— Required action —
Your response should consist of every entry, unchanged.

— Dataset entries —
-------------------------
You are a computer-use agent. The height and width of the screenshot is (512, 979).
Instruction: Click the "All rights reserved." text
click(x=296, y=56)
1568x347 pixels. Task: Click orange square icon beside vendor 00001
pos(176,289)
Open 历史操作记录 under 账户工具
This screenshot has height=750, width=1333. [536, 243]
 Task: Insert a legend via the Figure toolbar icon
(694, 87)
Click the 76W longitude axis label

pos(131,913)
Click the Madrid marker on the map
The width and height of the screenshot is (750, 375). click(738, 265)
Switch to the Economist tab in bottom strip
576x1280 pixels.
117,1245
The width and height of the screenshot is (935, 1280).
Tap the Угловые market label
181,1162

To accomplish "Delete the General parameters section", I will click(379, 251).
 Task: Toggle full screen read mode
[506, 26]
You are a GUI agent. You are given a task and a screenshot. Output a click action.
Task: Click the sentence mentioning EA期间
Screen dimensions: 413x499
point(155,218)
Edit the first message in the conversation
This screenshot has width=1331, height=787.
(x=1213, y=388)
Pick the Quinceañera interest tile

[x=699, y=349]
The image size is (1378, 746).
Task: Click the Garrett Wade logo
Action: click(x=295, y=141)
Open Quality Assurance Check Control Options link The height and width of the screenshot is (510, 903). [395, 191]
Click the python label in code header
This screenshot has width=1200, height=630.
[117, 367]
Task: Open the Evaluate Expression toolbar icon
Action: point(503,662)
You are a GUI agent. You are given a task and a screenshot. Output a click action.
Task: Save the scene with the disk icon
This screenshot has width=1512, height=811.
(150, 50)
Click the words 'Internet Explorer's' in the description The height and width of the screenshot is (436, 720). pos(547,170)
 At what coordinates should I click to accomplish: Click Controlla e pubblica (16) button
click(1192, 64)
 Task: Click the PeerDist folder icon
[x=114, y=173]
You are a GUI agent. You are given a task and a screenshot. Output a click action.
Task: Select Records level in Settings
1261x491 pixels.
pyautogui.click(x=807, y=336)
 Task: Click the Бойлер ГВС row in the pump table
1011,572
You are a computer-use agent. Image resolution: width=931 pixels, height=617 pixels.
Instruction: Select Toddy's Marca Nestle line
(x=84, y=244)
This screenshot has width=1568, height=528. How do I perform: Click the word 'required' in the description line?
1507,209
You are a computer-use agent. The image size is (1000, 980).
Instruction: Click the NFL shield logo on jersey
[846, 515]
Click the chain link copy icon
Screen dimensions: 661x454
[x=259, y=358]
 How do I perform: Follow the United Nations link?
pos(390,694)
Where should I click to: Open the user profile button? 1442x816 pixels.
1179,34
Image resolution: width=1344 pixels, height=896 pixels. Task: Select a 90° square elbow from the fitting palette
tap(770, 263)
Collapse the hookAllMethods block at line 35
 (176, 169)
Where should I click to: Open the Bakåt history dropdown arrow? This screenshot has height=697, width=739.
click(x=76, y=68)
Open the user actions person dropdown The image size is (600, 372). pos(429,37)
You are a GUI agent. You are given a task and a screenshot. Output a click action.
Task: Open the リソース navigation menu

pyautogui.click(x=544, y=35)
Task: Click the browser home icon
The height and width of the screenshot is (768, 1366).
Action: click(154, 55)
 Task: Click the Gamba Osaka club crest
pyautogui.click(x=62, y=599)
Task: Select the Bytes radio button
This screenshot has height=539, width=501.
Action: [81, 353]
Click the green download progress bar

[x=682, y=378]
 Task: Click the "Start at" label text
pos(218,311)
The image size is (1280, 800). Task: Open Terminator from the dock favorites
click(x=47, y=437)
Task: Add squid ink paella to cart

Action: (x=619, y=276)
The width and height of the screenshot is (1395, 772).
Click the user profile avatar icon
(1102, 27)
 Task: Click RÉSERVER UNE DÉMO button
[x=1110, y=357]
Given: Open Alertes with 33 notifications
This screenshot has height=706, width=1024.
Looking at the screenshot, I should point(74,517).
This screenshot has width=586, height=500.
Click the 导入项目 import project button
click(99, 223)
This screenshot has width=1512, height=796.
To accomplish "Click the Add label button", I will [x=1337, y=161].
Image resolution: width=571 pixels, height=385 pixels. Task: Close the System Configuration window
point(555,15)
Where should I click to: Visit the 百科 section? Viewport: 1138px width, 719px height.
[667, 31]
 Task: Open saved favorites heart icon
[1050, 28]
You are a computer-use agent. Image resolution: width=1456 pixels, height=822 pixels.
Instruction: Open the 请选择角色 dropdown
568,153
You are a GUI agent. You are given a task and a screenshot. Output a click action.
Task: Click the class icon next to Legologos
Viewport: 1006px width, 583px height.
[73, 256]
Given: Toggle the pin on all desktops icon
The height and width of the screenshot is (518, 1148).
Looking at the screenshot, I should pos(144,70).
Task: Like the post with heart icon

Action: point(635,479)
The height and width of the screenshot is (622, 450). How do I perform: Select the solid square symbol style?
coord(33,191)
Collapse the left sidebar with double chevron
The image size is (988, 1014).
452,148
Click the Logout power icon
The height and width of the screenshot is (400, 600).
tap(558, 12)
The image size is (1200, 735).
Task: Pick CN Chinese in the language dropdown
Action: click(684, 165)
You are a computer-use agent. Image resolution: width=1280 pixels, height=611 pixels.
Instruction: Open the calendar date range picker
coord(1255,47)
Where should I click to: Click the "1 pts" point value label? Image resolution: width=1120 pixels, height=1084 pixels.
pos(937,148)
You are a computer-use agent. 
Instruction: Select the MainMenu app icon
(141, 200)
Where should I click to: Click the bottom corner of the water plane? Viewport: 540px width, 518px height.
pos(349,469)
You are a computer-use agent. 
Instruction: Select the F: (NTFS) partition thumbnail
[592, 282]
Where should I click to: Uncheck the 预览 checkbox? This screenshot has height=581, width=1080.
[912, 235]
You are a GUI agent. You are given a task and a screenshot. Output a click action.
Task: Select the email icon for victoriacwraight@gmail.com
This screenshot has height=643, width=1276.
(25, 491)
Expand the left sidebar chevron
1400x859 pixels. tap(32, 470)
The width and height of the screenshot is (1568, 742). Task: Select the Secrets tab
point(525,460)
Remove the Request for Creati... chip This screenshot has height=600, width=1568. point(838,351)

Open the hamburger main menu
-------------------------
— Output below —
You are a computer-use agent. The height and width of the screenshot is (512, 979).
Instruction: Click the "All rights reserved." text
click(x=296, y=56)
1568x347 pixels. Task: Click orange square icon beside vendor 00001
pos(176,289)
Open 历史操作记录 under 账户工具
This screenshot has height=750, width=1333. [536, 243]
 Task: Insert a legend via the Figure toolbar icon
(694, 87)
Click the 76W longitude axis label

pos(131,913)
Click the Madrid marker on the map
The width and height of the screenshot is (750, 375). click(738, 265)
Switch to the Economist tab in bottom strip
576x1280 pixels.
117,1245
The width and height of the screenshot is (935, 1280).
Tap the Угловые market label
181,1162

To accomplish "Delete the General parameters section", I will click(379, 251).
 Task: Toggle full screen read mode
[506, 26]
You are a GUI agent. You are given a task and a screenshot. Output a click action.
Task: Click the sentence mentioning EA期间
Screen dimensions: 413x499
point(155,218)
Edit the first message in the conversation
This screenshot has width=1331, height=787.
(x=1213, y=388)
Pick the Quinceañera interest tile

[x=699, y=349]
The image size is (1378, 746).
Task: Click the Garrett Wade logo
Action: click(x=295, y=141)
Open Quality Assurance Check Control Options link The height and width of the screenshot is (510, 903). [395, 191]
Click the python label in code header
This screenshot has width=1200, height=630.
[117, 367]
Task: Open the Evaluate Expression toolbar icon
Action: point(503,662)
You are a GUI agent. You are given a task and a screenshot. Output a click action.
Task: Save the scene with the disk icon
This screenshot has width=1512, height=811.
(150, 50)
Click the words 'Internet Explorer's' in the description The height and width of the screenshot is (436, 720). pos(547,170)
 At what coordinates should I click to accomplish: Click Controlla e pubblica (16) button
click(1192, 64)
 Task: Click the PeerDist folder icon
[x=114, y=173]
You are a GUI agent. You are given a task and a screenshot. Output a click action.
Task: Select Records level in Settings
1261x491 pixels.
pyautogui.click(x=807, y=336)
 Task: Click the Бойлер ГВС row in the pump table
1011,572
You are a computer-use agent. Image resolution: width=931 pixels, height=617 pixels.
Instruction: Select Toddy's Marca Nestle line
(x=84, y=244)
This screenshot has width=1568, height=528. How do I perform: Click the word 'required' in the description line?
1507,209
You are a computer-use agent. The image size is (1000, 980).
Instruction: Click the NFL shield logo on jersey
[846, 515]
Click the chain link copy icon
Screen dimensions: 661x454
[x=259, y=358]
 How do I perform: Follow the United Nations link?
pos(390,694)
Where should I click to: Open the user profile button? 1442x816 pixels.
1179,34
Image resolution: width=1344 pixels, height=896 pixels. Task: Select a 90° square elbow from the fitting palette
tap(770, 263)
Collapse the hookAllMethods block at line 35
 (176, 169)
Where should I click to: Open the Bakåt history dropdown arrow? This screenshot has height=697, width=739.
click(x=76, y=68)
Open the user actions person dropdown The image size is (600, 372). pos(429,37)
You are a GUI agent. You are given a task and a screenshot. Output a click action.
Task: Open the リソース navigation menu

pyautogui.click(x=544, y=35)
Task: Click the browser home icon
The height and width of the screenshot is (768, 1366).
Action: click(154, 55)
 Task: Click the Gamba Osaka club crest
pyautogui.click(x=62, y=599)
Task: Select the Bytes radio button
This screenshot has height=539, width=501.
Action: [81, 353]
Click the green download progress bar

[x=682, y=378]
 Task: Click the "Start at" label text
pos(218,311)
The image size is (1280, 800). Task: Open Terminator from the dock favorites
click(x=47, y=437)
Task: Add squid ink paella to cart

Action: (x=619, y=276)
The width and height of the screenshot is (1395, 772).
Click the user profile avatar icon
(1102, 27)
 Task: Click RÉSERVER UNE DÉMO button
[x=1110, y=357]
Given: Open Alertes with 33 notifications
This screenshot has height=706, width=1024.
Looking at the screenshot, I should point(74,517).
This screenshot has width=586, height=500.
Click the 导入项目 import project button
click(99, 223)
This screenshot has width=1512, height=796.
To accomplish "Click the Add label button", I will [x=1337, y=161].
Image resolution: width=571 pixels, height=385 pixels. Task: Close the System Configuration window
point(555,15)
Where should I click to: Visit the 百科 section? Viewport: 1138px width, 719px height.
[667, 31]
 Task: Open saved favorites heart icon
[1050, 28]
You are a computer-use agent. Image resolution: width=1456 pixels, height=822 pixels.
Instruction: Open the 请选择角色 dropdown
568,153
You are a GUI agent. You are given a task and a screenshot. Output a click action.
Task: Click the class icon next to Legologos
Viewport: 1006px width, 583px height.
[73, 256]
Given: Toggle the pin on all desktops icon
The height and width of the screenshot is (518, 1148).
Looking at the screenshot, I should pos(144,70).
Task: Like the post with heart icon

Action: point(635,479)
The height and width of the screenshot is (622, 450). How do I perform: Select the solid square symbol style?
coord(33,191)
Collapse the left sidebar with double chevron
The image size is (988, 1014).
452,148
Click the Logout power icon
The height and width of the screenshot is (400, 600).
tap(558, 12)
The image size is (1200, 735).
Task: Pick CN Chinese in the language dropdown
Action: click(684, 165)
You are a computer-use agent. Image resolution: width=1280 pixels, height=611 pixels.
Instruction: Open the calendar date range picker
coord(1255,47)
Where should I click to: Click the "1 pts" point value label? Image resolution: width=1120 pixels, height=1084 pixels.
pos(937,148)
You are a computer-use agent. 
Instruction: Select the MainMenu app icon
(141, 200)
Where should I click to: Click the bottom corner of the water plane? Viewport: 540px width, 518px height.
pos(349,469)
You are a computer-use agent. 
Instruction: Select the F: (NTFS) partition thumbnail
[592, 282]
Where should I click to: Uncheck the 预览 checkbox? This screenshot has height=581, width=1080.
[912, 235]
You are a GUI agent. You are given a task and a screenshot. Output a click action.
Task: Select the email icon for victoriacwraight@gmail.com
This screenshot has height=643, width=1276.
(25, 491)
Expand the left sidebar chevron
1400x859 pixels. tap(32, 470)
The width and height of the screenshot is (1568, 742). Task: Select the Secrets tab
point(525,460)
Remove the Request for Creati... chip This screenshot has height=600, width=1568. point(838,351)

Open the hamburger main menu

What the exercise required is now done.